What would the critical care nurse recognize as a condition that may indicate a patients need to have a tracheostomy?
- A. A patient has a respiratory rate of 10 breaths per minute
- B. A patient requires permanent ventilation
- C. A patient exhibits symptoms of dyspnea
- D. A patient has respiratory acidosis
Correct Answer: B
Rationale: A tracheostomy permits long-term use of mechanical ventilation to prevent aspiration of oral and gastric secretions in the unconscious or paralyzed patient. Indications for a tracheostomy do not include a respiratory rate of 10 breaths per minute, symptoms of dyspnea, or respiratory acidosis.
The acute medical nurse is preparing to wean a patient from the ventilator. Which assessment parameter is most important for the nurse to assess?
- A. Fluid intake for the last 24 hours
- B. Baseline arterial blood gas (ABG) levels
- C. Prior outcomes of weaning
- D. Electrocardiogram (ECG) results
Correct Answer: B
Rationale: Before weaning a patient from mechanical ventilation, it is most important to have baseline ABG levels. During the weaning process, ABG levels will be checked to assess how the patient is tolerating the procedure. Other assessment parameters are relevant, but less critical. Measuring fluid volume intake and output is always important when a patient is being mechanically ventilated. Prior attempts at weaning and ECG results are documented on the patients record, and the nurse can refer to them before the weaning process begins.

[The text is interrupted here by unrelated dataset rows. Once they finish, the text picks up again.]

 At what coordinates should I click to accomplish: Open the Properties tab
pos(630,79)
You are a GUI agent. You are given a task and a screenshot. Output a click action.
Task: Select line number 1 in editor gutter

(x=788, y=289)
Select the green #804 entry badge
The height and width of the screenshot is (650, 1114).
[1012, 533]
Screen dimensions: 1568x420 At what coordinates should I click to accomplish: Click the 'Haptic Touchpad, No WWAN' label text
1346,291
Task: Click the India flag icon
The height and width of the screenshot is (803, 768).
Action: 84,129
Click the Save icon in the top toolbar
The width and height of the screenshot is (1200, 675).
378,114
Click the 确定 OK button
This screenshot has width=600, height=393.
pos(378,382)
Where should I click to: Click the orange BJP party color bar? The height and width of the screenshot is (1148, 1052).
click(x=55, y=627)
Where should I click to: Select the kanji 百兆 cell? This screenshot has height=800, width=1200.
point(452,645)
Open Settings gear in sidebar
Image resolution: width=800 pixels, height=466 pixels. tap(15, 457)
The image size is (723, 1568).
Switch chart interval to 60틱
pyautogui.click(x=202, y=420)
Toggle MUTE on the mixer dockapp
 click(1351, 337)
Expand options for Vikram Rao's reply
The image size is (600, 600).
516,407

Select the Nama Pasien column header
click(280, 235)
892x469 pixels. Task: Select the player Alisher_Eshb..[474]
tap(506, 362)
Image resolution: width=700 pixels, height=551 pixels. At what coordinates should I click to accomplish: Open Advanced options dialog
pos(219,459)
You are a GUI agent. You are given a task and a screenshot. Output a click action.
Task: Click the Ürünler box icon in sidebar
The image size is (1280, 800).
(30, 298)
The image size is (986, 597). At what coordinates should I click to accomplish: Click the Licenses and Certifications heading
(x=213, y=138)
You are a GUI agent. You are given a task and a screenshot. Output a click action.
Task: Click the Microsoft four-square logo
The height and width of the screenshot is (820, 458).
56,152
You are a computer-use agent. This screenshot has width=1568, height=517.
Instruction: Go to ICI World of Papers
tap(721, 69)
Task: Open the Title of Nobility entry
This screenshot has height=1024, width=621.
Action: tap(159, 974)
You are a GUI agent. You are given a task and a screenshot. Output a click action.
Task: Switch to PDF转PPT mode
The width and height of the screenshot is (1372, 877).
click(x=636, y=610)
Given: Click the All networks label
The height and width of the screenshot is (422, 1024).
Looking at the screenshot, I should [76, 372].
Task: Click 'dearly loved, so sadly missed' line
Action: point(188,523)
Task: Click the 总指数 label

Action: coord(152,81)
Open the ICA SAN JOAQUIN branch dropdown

The home care nurse is visiting a patient newly discharged home after a lobectomy. What would be most important for the home care nurse to assess?
- A. Resumption of the patients ADLs
- B. The familys willingness to care for the patient
- C. Nutritional status and fluid balance
- D. Signs and symptoms of respiratory complications
Correct Answer: D
Rationale: The nurse assesses the patients adherence to the postoperative treatment plan and identifies acute or late postoperative complications. All options presented need assessment, but respiratory complications are the highest priority because they affect the patients airway and breathing.
The nurse is performing patient education for a patient who is being discharged on mini-nebulizer treatments. What information should the nurse prioritize in the patients discharge teaching?
- A. How to count her respirations accurately
- B. How to collect serial sputum samples
- C. How to independently wean herself from treatment
- D. How to perform diaphragmatic breathing
Correct Answer: D
Rationale: Diaphragmatic breathing is a helpful technique to prepare for proper use of the small-volume nebulizer. Patient teaching would not include counting respirations and the patient should not wean herself from treatment without the involvement of her primary care provider. Serial sputum samples are not normally necessary.